Formation
MÉDECINE BOVINE
Auteur(s) : Anne Barbier
Fonctions : Vét’el
– Les avortements en élevage bovin constituent un problème bien connu des vétérinaires et font partie des symptômes rencontrés dans certaines maladies récentes (fièvre catarrhale, virus de Schmallenberg) ou dont l’impact économique est élevé (rhinotrachéite infectieuse bovine [IBR], maladie des muqueuses [BVD], néosporose), voire transmissibles à l’homme. Ils peuvent précéder ou révéler la présence d’une maladie contagieuse dans le cheptel, qu’il convient d’identifier – ou d’infirmer – et de maîtriser dans les meilleurs délais.
Au sens large, toute interruption de la gestation avant son terme est un avortement. Légalement, celui-ci est défini comme l’expulsion d’un fœtus ou d’un veau soit mort-né, soit mourant dans les 48 heures après sa naissance. Cette définition inclut les fœtus de plus de 42 jours nés avant terme, viables ou non. Avant, il s’agit de résorption de l’embryon (voir photo 1), laquelle relève souvent de la même problématique.
→ Déclaration obligatoire.
Selon la loi, tout avortement d’un bovin est à déclarer au vétérinaire sanitaire de l’élevage, afin qu’il recueille les commémoratifs pour analyser la situation épidémiologique et réalise des prélèvements à la recherche de la brucellose uniquement (prise de sang au minimum, parfois écouvillon du col). Cette visite doit être réalisée rapidement. Elle est totalement gratuite pour l’éleveur. Pourtant, aujourd’hui, seul un tiers environ des avortements seraient déclarés et, paradoxalement, encore moins en élevage allaitant !
Les raisons de cette sous-déclaration sont nombreuses, parfois combinées entre elles : la recherche sérologique brucellique revient – presque – toujours négative (heureusement !) ; la brucellose est réputée être une maladie du passé ou se manifester par des avortements en série ; la prophylaxie annuelle suffit ; l’éleveur n’a pas le temps ; la vache a subi un choc (transport, coup de corne, bousculade, chute) supposé expliquer l’avortement ; le vêlage a été dystocique ; un avortement sporadique n’est pas inquiétant et fait partie des accidents banals de la reproduction, etc. Finalement, il est courant que l’éleveur pense à déclarer enfin les avortements lorsque leur nombre lui semble anormal ou que plusieurs se produisent en fin de gestation sur une courte période.
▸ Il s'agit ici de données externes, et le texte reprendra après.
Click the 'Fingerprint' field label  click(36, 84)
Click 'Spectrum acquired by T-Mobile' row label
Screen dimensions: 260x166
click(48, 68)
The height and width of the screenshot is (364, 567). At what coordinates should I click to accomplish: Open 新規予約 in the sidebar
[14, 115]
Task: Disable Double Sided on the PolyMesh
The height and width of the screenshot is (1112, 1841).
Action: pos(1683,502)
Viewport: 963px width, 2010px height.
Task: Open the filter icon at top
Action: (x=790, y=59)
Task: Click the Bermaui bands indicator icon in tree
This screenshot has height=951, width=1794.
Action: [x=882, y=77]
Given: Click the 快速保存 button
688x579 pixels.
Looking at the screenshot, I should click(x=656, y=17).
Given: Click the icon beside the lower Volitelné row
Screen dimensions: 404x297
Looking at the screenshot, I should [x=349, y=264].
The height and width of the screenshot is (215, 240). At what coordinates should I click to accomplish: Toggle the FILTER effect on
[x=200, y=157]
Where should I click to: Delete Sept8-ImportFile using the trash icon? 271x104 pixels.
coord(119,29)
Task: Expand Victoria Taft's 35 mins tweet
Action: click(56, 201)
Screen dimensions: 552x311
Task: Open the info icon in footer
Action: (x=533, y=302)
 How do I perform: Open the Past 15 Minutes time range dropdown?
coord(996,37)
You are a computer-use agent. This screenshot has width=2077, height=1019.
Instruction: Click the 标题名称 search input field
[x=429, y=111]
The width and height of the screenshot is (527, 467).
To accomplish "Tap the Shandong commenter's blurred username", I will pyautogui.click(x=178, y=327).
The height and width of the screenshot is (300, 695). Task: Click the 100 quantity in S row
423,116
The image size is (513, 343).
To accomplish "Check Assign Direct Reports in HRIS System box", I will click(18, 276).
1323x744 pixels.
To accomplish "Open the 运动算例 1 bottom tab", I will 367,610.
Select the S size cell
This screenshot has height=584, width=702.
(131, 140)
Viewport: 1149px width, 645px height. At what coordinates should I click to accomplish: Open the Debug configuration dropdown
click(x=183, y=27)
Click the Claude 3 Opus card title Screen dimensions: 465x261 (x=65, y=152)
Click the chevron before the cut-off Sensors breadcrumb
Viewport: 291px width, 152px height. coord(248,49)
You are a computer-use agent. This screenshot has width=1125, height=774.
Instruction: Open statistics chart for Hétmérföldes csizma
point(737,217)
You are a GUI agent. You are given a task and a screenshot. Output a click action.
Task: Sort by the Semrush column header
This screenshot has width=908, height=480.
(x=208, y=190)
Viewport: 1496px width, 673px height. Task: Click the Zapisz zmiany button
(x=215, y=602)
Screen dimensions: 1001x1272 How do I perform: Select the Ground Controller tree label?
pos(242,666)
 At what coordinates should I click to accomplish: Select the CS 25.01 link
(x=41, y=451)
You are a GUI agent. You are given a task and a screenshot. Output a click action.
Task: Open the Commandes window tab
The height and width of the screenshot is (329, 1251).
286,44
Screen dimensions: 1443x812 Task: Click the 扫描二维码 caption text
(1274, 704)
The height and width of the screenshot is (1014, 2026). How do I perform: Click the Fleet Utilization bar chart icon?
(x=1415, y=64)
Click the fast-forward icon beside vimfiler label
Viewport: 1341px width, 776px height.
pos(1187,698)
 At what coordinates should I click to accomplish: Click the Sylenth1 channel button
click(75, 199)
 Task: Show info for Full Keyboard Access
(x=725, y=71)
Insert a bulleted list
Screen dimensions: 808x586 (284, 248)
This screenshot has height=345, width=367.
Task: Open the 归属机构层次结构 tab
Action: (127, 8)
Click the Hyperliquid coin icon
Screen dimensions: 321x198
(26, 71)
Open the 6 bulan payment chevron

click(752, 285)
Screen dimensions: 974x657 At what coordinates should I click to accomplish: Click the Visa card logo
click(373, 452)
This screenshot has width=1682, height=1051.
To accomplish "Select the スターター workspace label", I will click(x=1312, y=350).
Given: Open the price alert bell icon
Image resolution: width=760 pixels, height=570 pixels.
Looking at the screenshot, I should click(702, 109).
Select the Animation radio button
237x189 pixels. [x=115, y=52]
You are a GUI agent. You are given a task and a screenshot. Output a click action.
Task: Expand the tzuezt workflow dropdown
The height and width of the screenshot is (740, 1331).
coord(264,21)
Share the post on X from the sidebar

En pratique, plus de deux avortements mensuels, trois dans l’année ou une proportion qui dépasse 4 % dans un troupeau de plus de 100 vaches constituent les seuils d’alerte au-delà desquels il devient urgent de s’intéresser au problème.
→ Sensibilisation des éleveurs. En 2014, le thème de la visite sanitaire bovine (VSB), obligatoire pour les élevages qui comprennent au minimum cinq femelles de plus de 2 ans et désormais annuelle, porte justement sur la déclaration des avortements. Son but n’est pas de contrôler le respect de la loi qui impose aux éleveurs de les déclarer à leur vétérinaire sanitaire, mais d’obtenir des informations de terrain afin d’améliorer le système actuel et de sensibiliser ceux-ci à l’importance d’y avoir recours.
Ce dispositif de surveillance a prouvé son efficacité en 2012, lorsqu’un cas de brucellose bovine a été confirmé en Haute-Savoie grâce à l’analyse réalisée à la suite de la déclaration d’un avortement. Cette même année, un autre élevage français du Pas-de-Calais a été déclaré infecté par l’achat d’un bovin brucellique provenant de Belgique et a subi un abattage total.
→ Évolution de la maladie en France. Si, jusqu’en 1980, la brucellose était la première cause d’avortement en France, les nombreuses années de prophylaxie et le dispositif de surveillance mis en place en 1965 ont permis à notre pays d’acquérir un statut indemne vis-à-vis de cette maladie bactérienne depuis 2005. La perte de celui-ci, lors de foyers non maîtrisés ou non rapidement circonscrits, aurait de graves conséquences économiques, car cela perturberait les exportations d’animaux, de leur viande et des produits laitiers.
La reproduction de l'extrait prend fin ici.